Het kabinet heeft in een Kamerbrief gereageerd op de gezamenlijke beleidswensen van de Koninklijke Notariële Beroepsorganisatie (KNB), de Nederlandse Vereniging van Banken (NVB), Stichting Fraudebestrijding Hypotheken (SFH) en de politie. Afgelopen woensdag stond de brief ook op de agenda tijdens een commissiedebat.
De versterking van de informatiepositie van de notaris als poortwachter kwam meermaals aan bod in het debat. Het kabinet benadrukt dat een doorbreking van de wettelijke geheimhoudingsplicht alleen mogelijk is door wijziging van de Wet op het notarisambt. Daarvoor vindt reeds een zorgvuldige afstemming plaats met de KNB. Zo biedt de nieuwe Europese anti-witwasverordening, die medio 2027 in werking treedt, een grondslag voor informatie-uitwisseling tussen notarissen onderling. Het kabinet wil hiervan gebruikmaken en heeft dit opgenomen in de implementatiewetgeving. Het uitwisselen van informatie met derden blijft, gelet op de geheimhoudingsplicht, uitgesloten.
Privacy UBO’s
Tijdens het debat benadrukte Henk de Vree (PVV) dat poortwachters zoals notarissen onvoldoende duidelijkheid hebben over wat er concreet van hen wordt verwacht. Hij pleitte voor heldere standaarden en vroeg daarnaast welke stappen het kabinet zet om de privacy van UBO’s te waarborgen. Folkert Idsinga (NSC) wees erop dat de poortwachtersfunctie tot hoge kosten leidt en ondernemers dupeert door geblokkeerde betaalrekeningen. Hij drong aan op meer waarborgen en op een nationale aanpak om toegang tot zakelijke bankrekeningen te verbeteren.
Reactie op CAHR
Een verdere behandeling van het intiatiefwetsvoorstel voor het Centraal Aandeelhoudersregister (CAHR) ligt in handen van de Tweede Kamer, vindt het kabinet. Zodra dat gebeurt, neemt het kabinet hier een standpunt over in. De KNB blijft zich ondertussen inzetten voor de invoering van het CAHR, dat volgens de beroepsorganisatie cruciaal is voor transparantie over rechtspersonen en een versterking van de poortwachtersrol van de notaris.
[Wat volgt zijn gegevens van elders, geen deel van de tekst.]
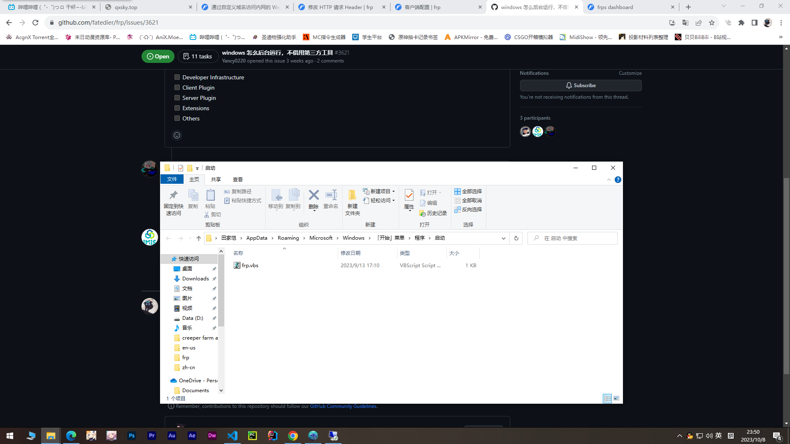Check the Others checkbox
This screenshot has width=790, height=444.
177,118
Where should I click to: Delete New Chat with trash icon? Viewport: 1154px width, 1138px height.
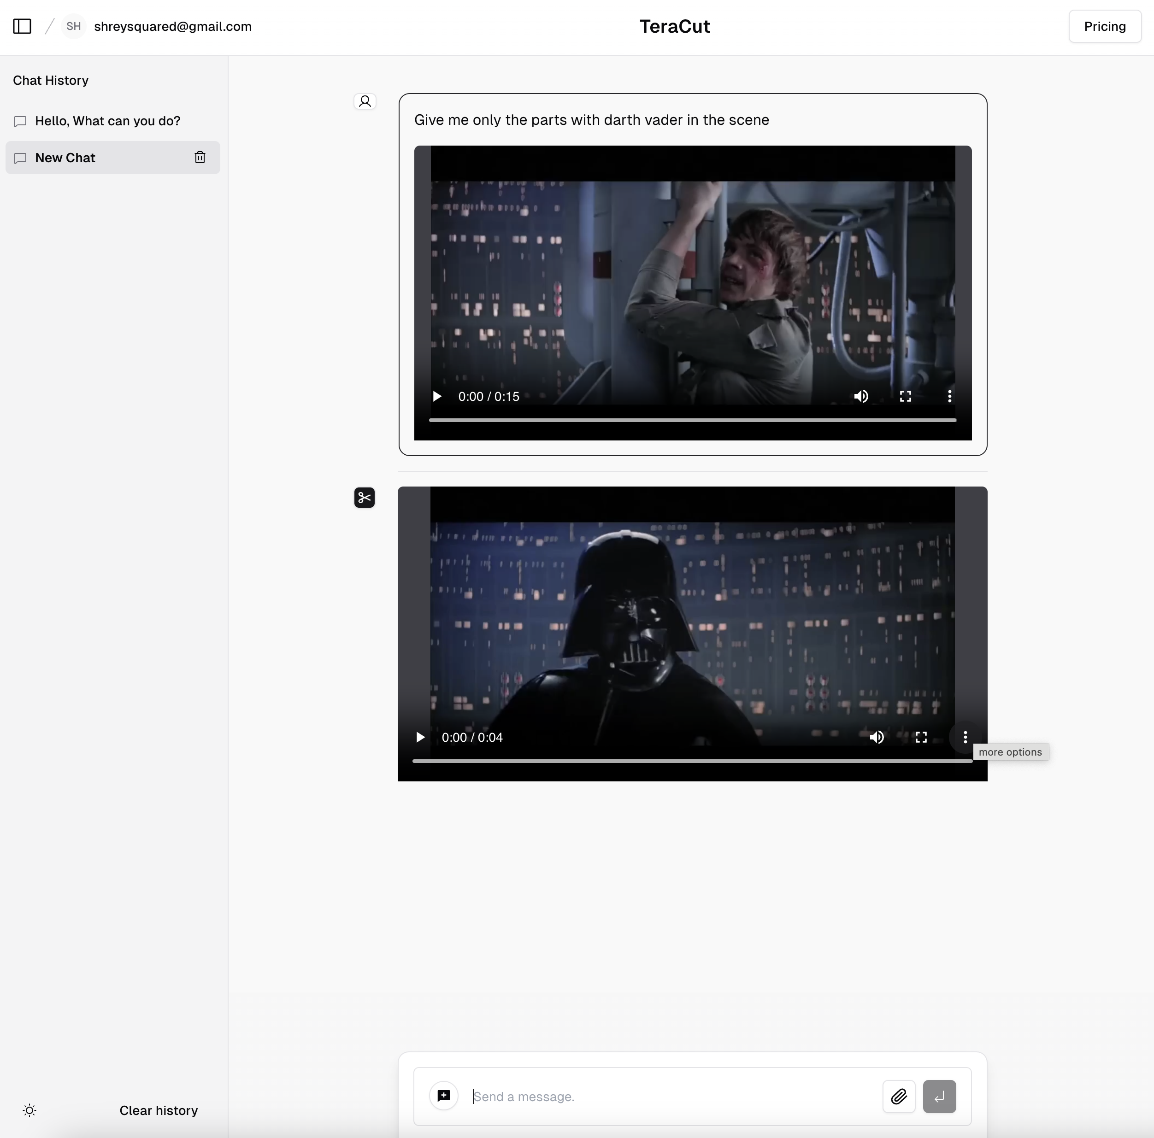[200, 158]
Notaris bij koopovereenkomst
Verder reageerde het kabinet op het voorstel om de notaris te betrekken bij het opstellen van de koopovereenkomst. De notaris kan op die manier eerder diens onderzoekende en controlerende taken uitvoeren en daarmee de poortwachtersfunctie beter vervullen. Het kabinet erkent het belang van dit voorstel, maar wijst erop dat dit onderwerp deel uitmaakt van een breder onderzoek binnen het Financieel Expertise Centrum (FEC) naar hypotheekfraude. De uitkomsten daarvan worden in het vierde kwartaal van dit jaar verwacht, waarna een volgend kabinet een besluit neemt over mogelijke vervolgstappen. In dit kader benadrukte Aukje de Vries (VVD) het belang van een duidelijke planning en een snellere risicogebaseerde aanpak. Zij wees ook op de noodzaak van meer duidelijkheid over gegevensuitwisseling, onder meer rond UBO’s en PEP-definities.
Vervolg
Minister Eelco Heinen (Financiën) onderstreepte in het debat dat de kern van de problemen niet alleen in de wet, maar vooral in de uitvoering ligt. Hij kondigde een ‘lastenluwe implementatie’ van Europese regels aan en beloofde in het vierde kwartaal van 2025 een update te geven, gevolgd door een bredere voortgangsrapportage begin 2026. Tegelijkertijd waarschuwde Doğukan Ergin (DENK) dat de huidige aanpak leidt tot disproportionele nadelen voor mensen met een migratieachtergrond. Volgens hem creëren risicoprofielen een ‘discriminatiemachine’ en zou een expliciet discriminatieverbod in de implementatiewet moeten worden opgenomen. De minister vond dit niet noodzakelijk omdat al in de grondwet (artikel 1) is opgenomen dat discriminatie verboden is.